Azerbaijani parliament stirs scandal claiming Russian FM Lavrov ‘favors return of occupied territories’
On September 23, the speaker of Azerbaijan Sahiba Qafarova met in Moscow with Russian Foreign Minister Sergei Lavrov; the meeting almost caused a political scandal.
It all started with a message from the press service of the Azerbaijani parliament, which quoted Russian FM Lavrov as saying that: “the statements of the Prime Minister of Armenia N. Pashinyan about Nagorno-Karabakh impede the process of the conflict settlement”.
“This is the position of official Moscow. The Russian side in the settlement process advocates the return of the five occupied regions, the deployment of peacekeepers on the territory and the restoration of the transport and communication system,” Lavrov allegedly added.
This version of the message of the press service of the Azerbaijani parliament has been retained on the pages of several news outlets in Azerbaijan.
However, after the comment of the Russian Foreign Ministry, the press service had to in a hurry to edit the part that caused a stir.
During the weekly briefing, Russian Foreign Ministry spokeswoman Maria Zakharova commented on the statement attributed to Sergei Lavrov, advising “to focus exclusively on the position of Moscow, and not other interpretations”:
“As for the correctness of the quotation of the Russian minister, I would like to draw your attention and, in principle, address these questions to the sources from which this information came.”
As a result, Lavrov’s words about Pashinyan disappeared from the press release, only mention of Russia’s support for the territorial integrity of Azerbaijan remained.
Reaction from Baku
In an interview with JAMnews, political observer Shahin Rzayev notes that in democratic countries the press services of state institutions are intended to inform citizens and the media, while in Azerbaijan, unfortunately, they often aim to hide official news from the media or mislead them.
“Until the last parliamentary elections, the Milli Mejlis practically did not update its news feed, it simply re-printed the information of the AzerTAj state agency. The new leadership of the parliament, apparently, decided to restart the work of the press service, however, as we see, the first pancake turned out to be lumpy.
“Perhaps the press service did not expect that the text in Azerbaijani would be promptly translated into Russian by the Sputnik agency and would catch the eye of the Russian Foreign Ministry. During the preparation of the message, diplomatic etiquette was violated, or words said ‘not for the public’ were published. We don’t know for sure. However, it is unlikely that it was some kind of pre-planned provocation against Russian policy in the South Caucasus or personally against Minister Lavrov – not at that level,” Rzayev said.

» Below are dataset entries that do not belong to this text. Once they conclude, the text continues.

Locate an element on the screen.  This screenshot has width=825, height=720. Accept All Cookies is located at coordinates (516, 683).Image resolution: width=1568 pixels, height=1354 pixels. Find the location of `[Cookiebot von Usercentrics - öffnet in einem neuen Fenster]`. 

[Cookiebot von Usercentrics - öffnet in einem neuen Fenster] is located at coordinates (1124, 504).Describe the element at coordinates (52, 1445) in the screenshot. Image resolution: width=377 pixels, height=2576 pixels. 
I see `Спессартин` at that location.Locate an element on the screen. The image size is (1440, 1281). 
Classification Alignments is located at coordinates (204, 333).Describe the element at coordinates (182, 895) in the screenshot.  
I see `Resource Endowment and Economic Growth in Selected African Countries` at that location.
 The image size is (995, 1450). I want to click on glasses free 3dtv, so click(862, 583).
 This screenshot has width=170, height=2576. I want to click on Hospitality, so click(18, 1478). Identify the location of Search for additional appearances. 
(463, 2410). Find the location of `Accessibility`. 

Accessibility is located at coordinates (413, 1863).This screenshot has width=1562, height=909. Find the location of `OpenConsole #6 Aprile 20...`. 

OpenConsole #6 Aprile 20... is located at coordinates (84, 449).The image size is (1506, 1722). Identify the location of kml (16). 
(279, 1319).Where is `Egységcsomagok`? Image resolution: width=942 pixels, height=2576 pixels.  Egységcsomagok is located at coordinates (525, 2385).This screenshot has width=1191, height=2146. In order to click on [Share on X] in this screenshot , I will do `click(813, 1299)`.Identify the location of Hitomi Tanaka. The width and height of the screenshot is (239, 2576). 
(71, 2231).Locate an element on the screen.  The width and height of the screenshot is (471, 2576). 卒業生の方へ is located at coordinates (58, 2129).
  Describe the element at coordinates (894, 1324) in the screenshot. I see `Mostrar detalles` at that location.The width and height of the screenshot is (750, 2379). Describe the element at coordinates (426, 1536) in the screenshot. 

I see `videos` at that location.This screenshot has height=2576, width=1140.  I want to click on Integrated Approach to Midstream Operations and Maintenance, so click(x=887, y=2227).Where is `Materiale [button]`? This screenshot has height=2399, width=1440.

Reaction of the Armenian Foreign Ministry
Press secretary of the Armenian Foreign Ministry Anna Naghdalyan commented on the information on the website of the Azerbaijani parliament about Lavrov’s alleged statement.
“We have read the official statement of the Russian Foreign Ministry … Press releases from Baku are not a reliable source.”
The Russian Foreign Ministry website said there was no mention of either the Armenian prime minister or the “return of the occupied regions.”
The scandal after the meeting of the speaker of the Azerbaijani parliament with Russian Foreign Minister Sergei Lavrov may be directed not so much against Armenia as against Lavrov, political observer Naira Ayrumyan said.
According to her, Azerbaijan has actually violated the tacit etiquette, according to which, after meetings, each side publishes a release with reference only to its statements, without quoting their counterparts:
“In the press release of the Azerbaijani side, in violation of all ethical norms, reference is made to the words of Sergei Lavrov, which were not in the message of the Russian Foreign Ministry. Presumably, the Azerbaijani side, roughly speaking, framed Sergei Lavrov, who, as they say, will soon retire. Yesterday Lavrov was presented by the Russian patriarch with a high order, which was seen as a farewell gesture for the foreign minister. Apparently, Baku has decided to send Lavrov off with a scandal.
“In 2013, I remember, during a visit to Baku by Vladimir Putin, during a solemn ceremony, the announcer, as if by chance, instead of the name of Sergei Lavrov, uttered an abusive Turkic word. The visit was overshadowed by a scandal, after which Lavrov did not visit Baku for several years. Perhaps Azerbaijan then wanted to achieve the resignation of Lavrov, whose Armenian roots are being talked about quite openly. Now Baku, apparently, has decided to play the last chord in Lavrov’s career.”